When I go to the cemetery, I’m usually surrounded by its residents, or hunched, white-haired, soon-to-be residents. Lately, though, I’ve been noticing a lot of outsiders. By that I mean “the living” who aren’t me or my girl. There’s the random group of goth kids who hang out and smoke clove cigarettes. They’re stereotypical and adorable. (I only wish that they’d mix the white face paint with some wrinkle goo for a more honest representation of death.) There’s the “fleet” of midlife crisis remote control plane operators who yell at each other when one of them breaks formation and “jeopardizes the mission”. These guys are annoying like a metal detector guy, but with an added overhead buzz. There are the notebook toting history buffs who try to dissect the lives of the residents by looking at gravestones. How would you like it if some corpse came to your house and tried to sum up your life by looking at the mailbox? (Another late mortgage payment. Another blow up doll.)
And then there’s the bagpipe guy. He started showing up a few months ago, practicing his discordant bagpipery for hours on end. He’s totally mocking the dead. Everyone knows that the delicate tissue of the lungs decomposes quickly, and the dead are sensitive about this loss. This guy doesn’t care. He throws it in their faces. He fills his powerful lungs with air and blows into a contraption that even looks lung-ish. It’s as cruel as playing Marco Polo with deaf kids. Hey douchebag-piper, take up the xylophone.
I guess my real issue with these visitors stems from my guilt at, once again, being part of the gentrification process. This situation feels all too familiar, except for the fact that this time it's taking place in a cemetary. When I first started coming here, I was one of only a handful of “the living”. It was a rough time to be in the cemetery.
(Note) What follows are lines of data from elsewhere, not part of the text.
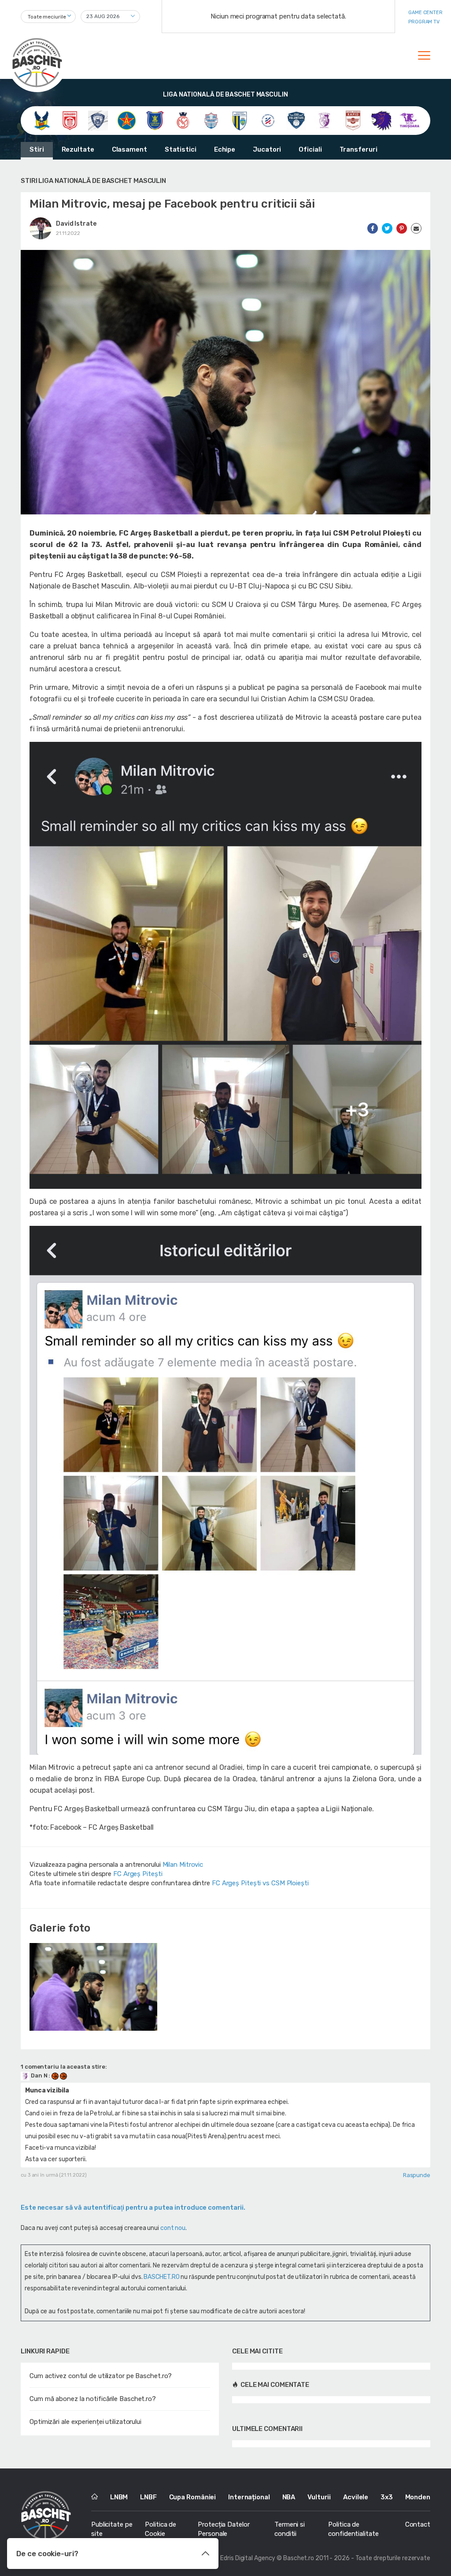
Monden (417, 2497)
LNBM (119, 2497)
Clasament (129, 149)
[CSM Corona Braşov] (155, 120)
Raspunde (416, 2175)
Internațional (249, 2497)
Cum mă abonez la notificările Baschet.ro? (93, 2399)
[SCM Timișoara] (409, 120)
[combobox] (48, 16)
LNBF (148, 2497)
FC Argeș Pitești (137, 1874)
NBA (289, 2497)
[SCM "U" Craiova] (381, 120)
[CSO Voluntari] (296, 120)
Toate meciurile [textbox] (47, 17)
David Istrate (76, 223)
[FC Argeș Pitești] (324, 120)
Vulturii (319, 2497)
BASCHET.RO (161, 2277)
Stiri (37, 149)
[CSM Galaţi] (211, 120)
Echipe (224, 149)
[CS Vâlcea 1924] (98, 120)
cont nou (172, 2228)
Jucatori (267, 149)
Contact (417, 2524)
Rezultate (78, 149)
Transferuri (358, 149)
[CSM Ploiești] (240, 120)
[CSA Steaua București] (127, 120)
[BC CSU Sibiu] (42, 120)
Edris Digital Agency (247, 2558)
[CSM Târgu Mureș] (268, 120)
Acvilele (355, 2497)
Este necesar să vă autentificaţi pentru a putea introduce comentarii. (133, 2207)
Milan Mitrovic (183, 1865)
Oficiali (310, 149)
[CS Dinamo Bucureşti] (70, 120)
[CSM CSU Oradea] (183, 120)
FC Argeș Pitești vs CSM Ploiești (260, 1883)
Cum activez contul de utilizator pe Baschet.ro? (101, 2376)
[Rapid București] (353, 120)
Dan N (39, 2075)
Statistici (180, 149)
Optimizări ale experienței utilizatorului (85, 2422)
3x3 (387, 2497)
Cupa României (192, 2497)
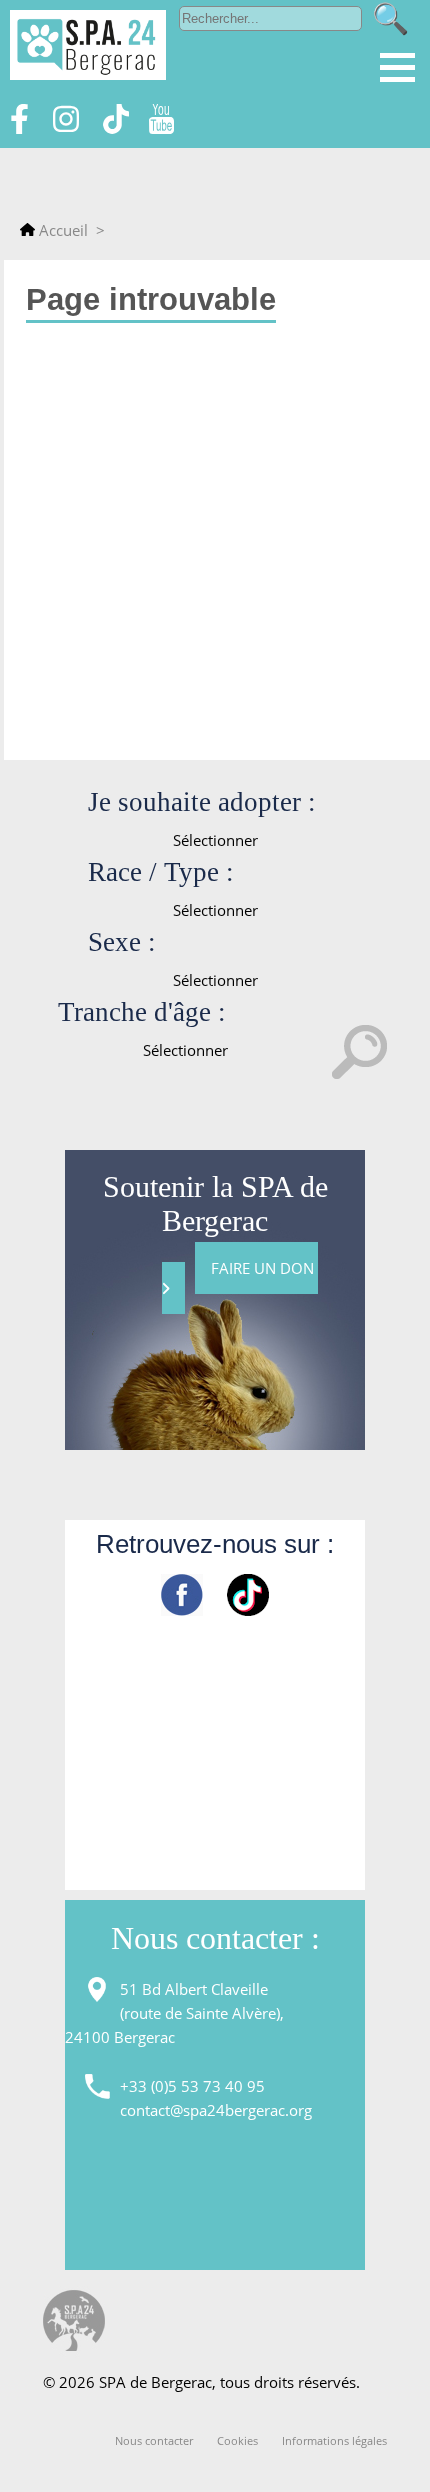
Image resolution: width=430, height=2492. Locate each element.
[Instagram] (66, 128)
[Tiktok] (116, 128)
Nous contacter (154, 2440)
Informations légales (334, 2440)
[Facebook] (19, 128)
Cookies (237, 2440)
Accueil (61, 230)
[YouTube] (161, 128)
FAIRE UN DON (264, 1268)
Corpses would roll up on me with that cocky rigor mortis swagger and yell, ”You wanna fuck wit me? Huh? Wanna go? I got no nerve endings, bitch!” Over time, I won their respect, and we learned to get along fine.
But now all the other living people see me kickin it out here and they think it’s cool. There are dudes from the suburbs coming in acting all tough, saying, “I’m OLD school skeleton like Lucy and shit.” These fools play at being dead just because it’s trendy. They don’t care about the dead as individuals, or what they’re like on the inside. (maggoty)
Next there will be cafes, art galleries, expensive restaurants, and baby strollers everywhere. Eventually, my neighbors will lose their cheap residences and begin to resent me. Then, just like what happened in Brooklyn and West Oakland, they will chase me down and try to eat my brains.
You can call me paranoid, but I’ve seen this process play out many times. The cemetery on the other side of town is so gentrified that everyone looks and dresses exactly the same. In that cemetery, there’s only one way to tell the living from the dead. The dead are still on Friendster.

2 comments:

mist1 said...

I got a call from a friend who saw me on Friendster. The profile has to be at least four years old. I would disable it, but I don't remember the password.

I must be dead.

Anonymous said...

i liked your story dude. where is this cemetary? how will i know which dude is you. I will be the guy with the big jug of wine. I'll share it with you and your girl. what is Friendster?